После того как он побывал на нашем представлении, которое ему очень понравилось, он пригласил нас посмотреть свое, что оказалось для меня очень полезным, ибо он знал немало секретов, которыми не владели другие и которые были не чем иным, как одним из случаев использования открытий исключительной важности. Ему хотелось посвятить меня в них, и, обнаружив у меня достаточно способностей, он предложил мне разделить его судьбу и ездить вместе с ним но стране. К сожалению и на горе себе, я от этого отказался: к сожалению — потому, что Комюс был одним из самых лучших, самых бескорыстных и самых приятных людей, каких я когда-либо встречал; на горе — потому, что этот странствующий физик не сумел найти полезное и серьезное применение своим незаурядным талантам. Я поклялся Массарелли не покидать его, а у Массарелли не было никакой склонности к наукам.
Встреча эта, которой я не мог воспользоваться в материальных целях, была, однако, до такой степени полезна мне с точки зрения нравственной, что я до конца жизни буду благословлять за нее небеса. Постараюсь же покороче изложить те советы, которые этот искусный и превосходный человек мне дал — весело, дружески, без всякого педантизма, за скромным ужином, который мы разделили с ним в харчевне, заставленной ящиками с нашим багажом: наутро нам предстояло расстаться.

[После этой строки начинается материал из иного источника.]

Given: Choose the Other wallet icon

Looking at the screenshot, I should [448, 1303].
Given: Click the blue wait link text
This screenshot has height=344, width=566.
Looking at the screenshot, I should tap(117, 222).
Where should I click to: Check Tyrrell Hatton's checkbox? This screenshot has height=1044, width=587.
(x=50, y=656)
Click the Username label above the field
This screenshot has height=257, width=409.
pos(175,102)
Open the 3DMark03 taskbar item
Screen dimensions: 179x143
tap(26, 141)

«Дорогой мой Гоффреди, — сказал он, — мне жаль, что мы расстаемся так скоро, и я искренне разделяю ваше огорчение. Нескольких дней, проведенных нами вместе, было достаточно, чтобы я мог узнать и оценить вас. Но пусть мысль о будущем не огорчает и не тревожит Бас. Оно будет прекрасно, если окажется вам полезным. Послушайте, я буду сейчас говорить с вами на языке, совершенно не похожем на тот, на котором говорят все, и смысл его станет вам ясен, если вы будете поступать так, как я вам советую. Иные скажут: «Пожертвуйте всем ради честолюбия». Я же скажу: «Прежде всего пожертвуйте честолюбием», как его понимают люди, иначе говоря, не пекитесь ни о состоянии, ни о славе; идите прямо к своей цели — просветить ваших ближних, все равно в каких условиях и какими путями. Все пути прекрасны и благородны, если они ведут к этой цели. Вы всего-навсего шут, а я колдун! Посмеемся же над этим и будем продолжать наше дело, потому что и марионетки и волшебство служат в наших руках благим целям. В этом я вижу секрет быть счастливым наперекор всему. Я знаю только две вещи на свете, и обе они заключаются в одном правиле: любить человечество и не обращать внимания на его предрассудки. Презирать заблуждение означает уважать человека, не так ли? Владея этим секретом, вы всегда будете достаточно богаты и знамениты. Что же касается потерянного времени, которого вам жаль, то вы еще достаточно молоды, чтобы с избытком все возместить. Я тоже в молодые годы грешил легкомыслием, немного кичился этой молодостью, был опьянен своей силой. А потом, довольно безрассудно растратив свой патриотизм и свои лучшие годы, я вновь поднялся, и вот я иду. Я человек здоровый, вы — тоже. Я работаю по двенадцати часов в день, а это по плечу только тому, кто не хил и не болен. Окунитесь в науку, и пусть люди неспособные гоняются за наслаждениями. Они не найдут их там, где ищут, а вы найдете их там, где они действительно есть — в спокойной совести и в развитии ваших высоких способностей».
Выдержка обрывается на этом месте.